*Document text*
·····

Behind the Scenes of a Domestic Battle

July 21, 2022

By Wang Zhi, China

In early 2010, my wife saw some rumors and negative propaganda on TV spread by the Communist Party about The Church of Almighty God. She was afraid I’d be arrested and started pressuring me. One day, she said to me really angrily, “Look at what they’re saying on TV. Eastern Lightning is a major national target for crackdowns and elimination. Believers are being arrested and sentenced all over the country, and the police are getting regular people to spy on and report them. Give up your faith! If you’re arrested, the rest of the family will be implicated, too.” I told her, “The Communist Party rules in China, and they hate God more than anything, so they particularly persecute believers. The path of faith is a path of being oppressed. The Savior, Almighty God has come to save mankind. Now that I’ve managed to welcome the Lord’s return, I can’t give up my faith for fear of persecution.” Seeing I wouldn’t take her advice, she tried everything to stand in my way, not letting me go to gatherings or do my duty.

Once when I was about to go out, she rushed to get in front of me and clutched me so I couldn’t leave. I barely wrested free and got out into the hallway, then she shouted, “You’re forbidden to gather!” Afraid the neighbors would notice and I’d be reported, I quickly went back inside and shut the door. She said, threateningly, “If you dare go to a gathering, I’ll report you to the Public Security Bureau! I know who everyone else in your group is. I’ll report all of you and have the police arrest everyone, then we’ll see if you keep believing!” I was incensed to hear her say that. I warned her that would offend God and she’d be punished. She wouldn’t listen at all, but just kept fighting with me day in and day out to get me to give up my faith. It really drove me crazy. She wouldn’t let me read God’s words at home and watched everything I did.

·····

*Records*
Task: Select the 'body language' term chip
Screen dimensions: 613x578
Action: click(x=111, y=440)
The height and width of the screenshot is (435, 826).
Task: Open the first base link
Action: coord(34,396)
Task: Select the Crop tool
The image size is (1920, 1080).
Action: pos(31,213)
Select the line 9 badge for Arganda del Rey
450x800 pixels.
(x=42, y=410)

·····

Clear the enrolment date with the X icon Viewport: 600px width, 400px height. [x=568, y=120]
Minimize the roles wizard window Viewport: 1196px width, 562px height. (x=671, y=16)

·····

*Task details*
Pick up the account of the wife's opposition to faith where it ends and keep writing it. The entries aren't needed for this.

*Expected answer*
I couldn’t go to gatherings for a while, and it was miserable and agonizing. I was longing for the day my wife stopped oppressing me so I could gather and do a duty normally. I was praying to God, asking Him to open up a path for me out of that situation. Later I remembered a hymn of God’s words.

1. The incarnate God undergoes all kinds of sneering, reviling, judgment, and condemnation. He is also pursued by the devil and is rejected and opposed by religious circles. No one can make up for this hurt in His heart! He saves corrupt mankind through extreme patience; He loves people with a bruised heart. This is the most painful work. Mankind’s ferocious resistance, condemnations and slanders, false accusations, persecutions and their hunting and slaughtering cause God’s flesh to face extreme dangers in doing this work. He suffers these pains, yet who can understand Him and who can comfort Him?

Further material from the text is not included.